Pagi ini saya mendapat laporan yang cukup menggelitik, sekaligus bikin kening berkerut: portal Fusilatnews sering dijadikan rujukan akademis oleh berbagai universitas. Hah? Benarkah? Awalnya saya kira ini hanya bercanda, tapi setelah dicek, ternyata valid! Lalu, dengan penuh rasa bangga (dan sedikit norak), saya segera membagikan kabar ini kepada para kolumnis di portal tersebut. Karena sesungguhnya, yang dijadikan rujukan itu adalah buah karya mereka.
Salah satu yang pertama menanggapi adalah Damai Hari Lubis (DHL), yang langsung mengeluarkan analisis tajamnya: “Memang kita-kita aktivis jurnalis dan politik hukum ini tidak kalah dengan analisis para politikus terkenal, apalagi akademisi! Bedanya? Mereka menang fasilitas dan endorse karena jabatannya, atau lebih simpel: tinggal perintahkan stafnya buat nyari bahan dan ngetik. Kadang-kadang pendapat kita malah lebih duluan muncul, mungkin karena dibaca oleh staf mereka yang tugasnya cari berita? Akhirnya, mereka nulis analisis penuh teori yang kadang bikin kita mau muntah.”
Sebagai seorang jurnalis, saya hanya bisa mengangguk-angguk sambil tersenyum getir. Memang ada benarnya. Kadang kita menyampaikan analisis yang tajam, berbasis realitas, dan tak jarang lebih cepat dari media besar atau akademisi. Tapi, ya itu tadi, mereka punya modal fasilitas yang lebih mentereng. Kita? Hanya modal idealisme, kopi, dan kuota internet.
Lalu muncul perspektif lain dari rekan Karyudi. Dengan enteng dia menanggapi: “Betul, Suhu. Ini semacam orgasme intelektual.” Nah lho! Saya langsung ngakak. Analoginya memang nyeleneh, tapi bisa dipahami. Seorang penulis itu bahagianya ketika karyanya dibaca, dipahami, dan lebih keren lagi: dijadikan referensi! Rasanya? Ya, seperti orgasme intelektual—sebuah kepuasan yang tak kasat mata, tapi mendalam.
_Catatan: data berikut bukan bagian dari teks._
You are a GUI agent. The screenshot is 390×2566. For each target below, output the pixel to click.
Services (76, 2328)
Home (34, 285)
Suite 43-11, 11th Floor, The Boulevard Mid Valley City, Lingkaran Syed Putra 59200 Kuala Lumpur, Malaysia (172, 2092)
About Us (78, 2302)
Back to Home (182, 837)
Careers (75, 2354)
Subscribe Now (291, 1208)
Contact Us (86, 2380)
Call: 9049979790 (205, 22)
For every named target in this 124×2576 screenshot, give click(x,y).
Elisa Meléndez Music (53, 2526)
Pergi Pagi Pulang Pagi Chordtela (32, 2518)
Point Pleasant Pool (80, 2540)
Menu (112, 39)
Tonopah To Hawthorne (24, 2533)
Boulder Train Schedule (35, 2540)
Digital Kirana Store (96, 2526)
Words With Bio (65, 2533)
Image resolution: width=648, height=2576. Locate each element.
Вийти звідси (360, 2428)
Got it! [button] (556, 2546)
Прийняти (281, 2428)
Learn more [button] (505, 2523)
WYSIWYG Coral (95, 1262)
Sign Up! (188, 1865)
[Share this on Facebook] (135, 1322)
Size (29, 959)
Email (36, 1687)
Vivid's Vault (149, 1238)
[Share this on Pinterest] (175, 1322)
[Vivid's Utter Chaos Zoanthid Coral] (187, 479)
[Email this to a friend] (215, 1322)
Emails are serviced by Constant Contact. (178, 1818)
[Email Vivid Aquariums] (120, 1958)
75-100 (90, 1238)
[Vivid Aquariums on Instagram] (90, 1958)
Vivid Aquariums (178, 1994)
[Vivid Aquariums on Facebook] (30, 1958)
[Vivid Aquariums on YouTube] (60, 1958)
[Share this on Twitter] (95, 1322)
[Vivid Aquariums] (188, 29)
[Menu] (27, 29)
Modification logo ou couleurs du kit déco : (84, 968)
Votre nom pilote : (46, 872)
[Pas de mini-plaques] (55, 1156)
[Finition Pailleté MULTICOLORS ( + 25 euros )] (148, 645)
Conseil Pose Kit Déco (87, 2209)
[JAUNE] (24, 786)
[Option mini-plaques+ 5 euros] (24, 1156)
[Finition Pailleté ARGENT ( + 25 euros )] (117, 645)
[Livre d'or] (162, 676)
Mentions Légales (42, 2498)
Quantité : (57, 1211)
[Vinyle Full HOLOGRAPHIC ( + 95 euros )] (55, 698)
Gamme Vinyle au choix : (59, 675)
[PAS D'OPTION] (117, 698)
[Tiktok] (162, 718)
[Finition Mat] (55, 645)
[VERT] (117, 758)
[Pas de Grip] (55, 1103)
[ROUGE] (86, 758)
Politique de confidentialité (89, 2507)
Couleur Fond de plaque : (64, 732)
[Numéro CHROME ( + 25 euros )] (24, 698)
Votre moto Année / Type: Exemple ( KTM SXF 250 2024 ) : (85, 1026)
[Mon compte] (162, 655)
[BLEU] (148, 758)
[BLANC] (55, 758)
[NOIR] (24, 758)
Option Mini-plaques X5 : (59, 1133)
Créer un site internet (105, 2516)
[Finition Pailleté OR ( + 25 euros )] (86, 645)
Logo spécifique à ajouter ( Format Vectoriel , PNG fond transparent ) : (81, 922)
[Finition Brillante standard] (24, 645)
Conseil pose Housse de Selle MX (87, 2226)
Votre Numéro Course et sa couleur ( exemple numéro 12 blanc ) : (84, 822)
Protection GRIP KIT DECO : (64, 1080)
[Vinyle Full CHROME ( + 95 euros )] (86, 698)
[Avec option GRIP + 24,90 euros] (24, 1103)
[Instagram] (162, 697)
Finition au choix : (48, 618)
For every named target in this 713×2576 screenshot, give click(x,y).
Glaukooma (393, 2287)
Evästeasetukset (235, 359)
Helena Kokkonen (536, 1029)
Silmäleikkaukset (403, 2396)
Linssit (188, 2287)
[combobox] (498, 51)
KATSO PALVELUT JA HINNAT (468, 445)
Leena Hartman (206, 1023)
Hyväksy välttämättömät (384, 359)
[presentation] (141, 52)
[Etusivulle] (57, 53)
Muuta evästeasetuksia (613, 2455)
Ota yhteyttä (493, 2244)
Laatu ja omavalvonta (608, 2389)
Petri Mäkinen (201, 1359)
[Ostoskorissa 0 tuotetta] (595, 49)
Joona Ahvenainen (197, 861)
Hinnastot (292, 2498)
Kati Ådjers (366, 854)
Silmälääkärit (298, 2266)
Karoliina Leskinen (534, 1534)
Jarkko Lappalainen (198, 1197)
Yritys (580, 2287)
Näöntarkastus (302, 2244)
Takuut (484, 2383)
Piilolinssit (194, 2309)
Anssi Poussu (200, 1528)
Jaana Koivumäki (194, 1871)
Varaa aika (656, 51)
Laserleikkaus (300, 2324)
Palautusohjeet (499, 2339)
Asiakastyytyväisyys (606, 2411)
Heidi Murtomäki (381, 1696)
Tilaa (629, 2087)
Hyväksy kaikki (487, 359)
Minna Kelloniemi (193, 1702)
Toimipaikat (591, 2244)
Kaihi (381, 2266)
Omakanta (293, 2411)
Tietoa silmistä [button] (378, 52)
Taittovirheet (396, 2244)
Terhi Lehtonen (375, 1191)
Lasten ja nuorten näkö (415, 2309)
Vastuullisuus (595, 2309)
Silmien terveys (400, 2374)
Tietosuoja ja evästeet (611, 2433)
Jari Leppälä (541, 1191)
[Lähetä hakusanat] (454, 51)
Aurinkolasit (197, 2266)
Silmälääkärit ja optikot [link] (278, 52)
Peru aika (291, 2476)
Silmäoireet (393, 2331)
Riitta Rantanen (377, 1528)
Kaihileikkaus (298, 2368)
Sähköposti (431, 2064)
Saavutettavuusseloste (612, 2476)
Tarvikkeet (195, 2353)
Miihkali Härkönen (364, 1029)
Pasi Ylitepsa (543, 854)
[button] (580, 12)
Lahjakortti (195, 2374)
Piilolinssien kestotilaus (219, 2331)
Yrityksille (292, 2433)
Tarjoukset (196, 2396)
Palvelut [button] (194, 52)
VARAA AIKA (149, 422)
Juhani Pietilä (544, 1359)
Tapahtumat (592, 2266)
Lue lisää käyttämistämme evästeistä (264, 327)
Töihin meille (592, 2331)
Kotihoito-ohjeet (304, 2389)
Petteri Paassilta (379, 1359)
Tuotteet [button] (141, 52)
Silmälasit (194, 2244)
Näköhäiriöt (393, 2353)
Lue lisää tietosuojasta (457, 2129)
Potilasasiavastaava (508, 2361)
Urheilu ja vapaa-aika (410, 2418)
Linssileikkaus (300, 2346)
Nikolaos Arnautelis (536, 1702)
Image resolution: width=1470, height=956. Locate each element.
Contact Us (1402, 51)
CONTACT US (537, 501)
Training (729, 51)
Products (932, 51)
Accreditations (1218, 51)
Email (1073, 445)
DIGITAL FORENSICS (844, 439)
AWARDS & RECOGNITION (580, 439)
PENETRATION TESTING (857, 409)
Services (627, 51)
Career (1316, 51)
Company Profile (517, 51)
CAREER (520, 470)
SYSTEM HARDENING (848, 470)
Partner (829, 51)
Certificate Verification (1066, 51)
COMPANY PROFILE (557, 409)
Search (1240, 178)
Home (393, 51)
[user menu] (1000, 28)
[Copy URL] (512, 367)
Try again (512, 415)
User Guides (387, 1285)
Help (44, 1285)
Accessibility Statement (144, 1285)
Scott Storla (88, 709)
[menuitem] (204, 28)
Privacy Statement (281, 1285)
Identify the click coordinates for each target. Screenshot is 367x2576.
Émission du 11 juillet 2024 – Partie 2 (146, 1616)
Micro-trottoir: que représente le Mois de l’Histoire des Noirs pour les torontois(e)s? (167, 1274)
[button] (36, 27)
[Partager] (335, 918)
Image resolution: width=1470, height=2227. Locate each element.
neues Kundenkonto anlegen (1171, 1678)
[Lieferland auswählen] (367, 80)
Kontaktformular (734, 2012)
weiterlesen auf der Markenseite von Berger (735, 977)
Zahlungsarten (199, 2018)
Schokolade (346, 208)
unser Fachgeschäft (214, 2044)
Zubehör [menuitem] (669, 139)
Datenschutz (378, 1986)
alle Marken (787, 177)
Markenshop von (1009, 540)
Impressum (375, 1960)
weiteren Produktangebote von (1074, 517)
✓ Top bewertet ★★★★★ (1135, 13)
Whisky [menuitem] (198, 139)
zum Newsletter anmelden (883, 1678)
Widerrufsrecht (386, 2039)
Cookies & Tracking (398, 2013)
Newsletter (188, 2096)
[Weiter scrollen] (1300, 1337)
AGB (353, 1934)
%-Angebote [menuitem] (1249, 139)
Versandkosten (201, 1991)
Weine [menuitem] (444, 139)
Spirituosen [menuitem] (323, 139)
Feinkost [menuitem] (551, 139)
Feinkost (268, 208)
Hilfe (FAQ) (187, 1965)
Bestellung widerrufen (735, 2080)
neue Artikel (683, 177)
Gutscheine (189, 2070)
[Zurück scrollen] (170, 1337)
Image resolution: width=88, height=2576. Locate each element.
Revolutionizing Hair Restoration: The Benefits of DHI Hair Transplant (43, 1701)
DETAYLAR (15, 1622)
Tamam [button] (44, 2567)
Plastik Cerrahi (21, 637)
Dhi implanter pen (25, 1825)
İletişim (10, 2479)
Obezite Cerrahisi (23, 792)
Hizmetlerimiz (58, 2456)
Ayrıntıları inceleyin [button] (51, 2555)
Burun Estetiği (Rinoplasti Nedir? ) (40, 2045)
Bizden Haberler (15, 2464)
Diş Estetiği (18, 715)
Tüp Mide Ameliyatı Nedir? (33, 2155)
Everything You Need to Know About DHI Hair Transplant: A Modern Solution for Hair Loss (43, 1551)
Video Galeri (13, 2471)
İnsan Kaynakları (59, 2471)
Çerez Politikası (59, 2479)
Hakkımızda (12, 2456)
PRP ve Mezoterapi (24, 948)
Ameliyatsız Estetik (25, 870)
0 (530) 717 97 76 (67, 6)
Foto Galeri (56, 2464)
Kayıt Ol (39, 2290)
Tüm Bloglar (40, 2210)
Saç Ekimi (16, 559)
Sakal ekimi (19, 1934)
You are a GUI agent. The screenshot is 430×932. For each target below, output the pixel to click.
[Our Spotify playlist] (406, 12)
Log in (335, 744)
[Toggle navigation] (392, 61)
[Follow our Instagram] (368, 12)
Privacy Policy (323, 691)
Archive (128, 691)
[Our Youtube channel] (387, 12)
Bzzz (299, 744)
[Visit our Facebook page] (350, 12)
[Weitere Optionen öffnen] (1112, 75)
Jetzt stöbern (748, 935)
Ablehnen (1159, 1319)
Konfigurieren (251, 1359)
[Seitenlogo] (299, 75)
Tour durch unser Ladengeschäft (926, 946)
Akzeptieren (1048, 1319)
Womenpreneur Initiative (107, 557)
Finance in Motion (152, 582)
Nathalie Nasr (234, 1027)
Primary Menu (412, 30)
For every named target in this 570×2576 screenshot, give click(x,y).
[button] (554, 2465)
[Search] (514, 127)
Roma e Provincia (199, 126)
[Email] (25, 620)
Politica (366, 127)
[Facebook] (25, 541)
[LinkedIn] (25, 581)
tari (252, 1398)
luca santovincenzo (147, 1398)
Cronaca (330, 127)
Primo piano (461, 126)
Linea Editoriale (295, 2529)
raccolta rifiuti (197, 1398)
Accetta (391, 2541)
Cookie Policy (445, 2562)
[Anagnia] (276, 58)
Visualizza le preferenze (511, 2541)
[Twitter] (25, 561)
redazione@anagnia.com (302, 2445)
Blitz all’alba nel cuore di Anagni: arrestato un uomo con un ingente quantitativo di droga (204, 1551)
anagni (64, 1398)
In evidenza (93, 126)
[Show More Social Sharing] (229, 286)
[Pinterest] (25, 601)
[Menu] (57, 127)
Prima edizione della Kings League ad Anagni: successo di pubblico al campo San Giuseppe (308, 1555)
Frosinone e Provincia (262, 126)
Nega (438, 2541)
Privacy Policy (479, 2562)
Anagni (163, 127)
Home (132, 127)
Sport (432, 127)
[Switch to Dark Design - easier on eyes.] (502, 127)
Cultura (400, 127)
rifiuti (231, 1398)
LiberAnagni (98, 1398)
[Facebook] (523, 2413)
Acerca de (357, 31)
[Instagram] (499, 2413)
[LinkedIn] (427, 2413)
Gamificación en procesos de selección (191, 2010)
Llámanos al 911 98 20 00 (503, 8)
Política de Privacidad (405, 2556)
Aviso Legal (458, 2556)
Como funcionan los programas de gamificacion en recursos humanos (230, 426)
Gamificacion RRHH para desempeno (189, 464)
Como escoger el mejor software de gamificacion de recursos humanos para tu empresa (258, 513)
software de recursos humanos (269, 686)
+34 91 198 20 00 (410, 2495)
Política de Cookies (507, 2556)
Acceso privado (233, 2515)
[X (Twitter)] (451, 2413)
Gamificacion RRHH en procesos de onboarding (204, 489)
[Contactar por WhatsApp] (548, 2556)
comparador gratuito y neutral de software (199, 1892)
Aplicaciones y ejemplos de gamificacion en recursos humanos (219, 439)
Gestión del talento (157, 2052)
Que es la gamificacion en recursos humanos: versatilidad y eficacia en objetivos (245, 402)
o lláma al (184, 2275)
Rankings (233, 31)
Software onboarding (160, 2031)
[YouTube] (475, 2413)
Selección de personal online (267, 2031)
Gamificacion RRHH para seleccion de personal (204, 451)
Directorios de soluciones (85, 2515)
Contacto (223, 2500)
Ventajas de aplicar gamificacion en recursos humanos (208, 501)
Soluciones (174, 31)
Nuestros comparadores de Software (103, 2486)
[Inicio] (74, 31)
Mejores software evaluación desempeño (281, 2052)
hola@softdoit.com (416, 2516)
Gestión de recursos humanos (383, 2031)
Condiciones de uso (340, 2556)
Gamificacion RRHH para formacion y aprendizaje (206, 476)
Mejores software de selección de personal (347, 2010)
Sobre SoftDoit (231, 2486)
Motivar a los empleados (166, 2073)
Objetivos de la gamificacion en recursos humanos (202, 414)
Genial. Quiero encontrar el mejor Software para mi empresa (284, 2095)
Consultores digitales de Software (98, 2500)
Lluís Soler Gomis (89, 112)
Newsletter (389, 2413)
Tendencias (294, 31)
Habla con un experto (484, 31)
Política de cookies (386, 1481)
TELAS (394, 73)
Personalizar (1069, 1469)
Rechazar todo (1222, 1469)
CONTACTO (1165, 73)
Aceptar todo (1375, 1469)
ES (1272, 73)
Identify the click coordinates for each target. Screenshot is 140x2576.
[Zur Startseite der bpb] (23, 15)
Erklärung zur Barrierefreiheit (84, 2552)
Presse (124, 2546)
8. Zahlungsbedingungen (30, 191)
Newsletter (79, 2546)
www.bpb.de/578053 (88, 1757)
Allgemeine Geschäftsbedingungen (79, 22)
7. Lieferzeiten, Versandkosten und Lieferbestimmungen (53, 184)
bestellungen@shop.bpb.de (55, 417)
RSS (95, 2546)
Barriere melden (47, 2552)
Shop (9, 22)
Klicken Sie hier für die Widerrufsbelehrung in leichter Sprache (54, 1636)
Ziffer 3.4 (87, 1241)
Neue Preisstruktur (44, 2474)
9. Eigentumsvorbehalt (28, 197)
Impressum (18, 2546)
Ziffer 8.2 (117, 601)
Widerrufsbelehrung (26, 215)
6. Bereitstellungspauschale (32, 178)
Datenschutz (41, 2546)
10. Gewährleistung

Namun, di balik euforia ini, ada realitas yang cukup pahit. Akademisi yang benar-benar berpikir objektif, justru sering ditekan, dipasung, bahkan dipersulit. Contoh saja beberapa profesor dan doktor yang namanya sudah tak asing di dunia intelektual kita. Ada yang dimarginalkan karena terlalu kritis, ada pula yang medianya tiba-tiba dibuat broken, forbidden, atau bahkan banned begitu saja. Ironis, bukan?
Jadi, apakah kita harus tetap bangga ketika karya kita dijadikan referensi akademis? Tentu! Tapi jangan lupa, kita juga harus tetap waspada. Karena di dunia ini, terkadang mereka yang berusaha mengungkap kebenaran malah dianggap sebagai ancaman. Tapi, siapa takut? Selama kita masih bisa menulis, selama masih ada kopi di meja, kita akan terus bersuara!
Mari kita lanjutkan orgasme intelektual kita dengan lebih banyak karya!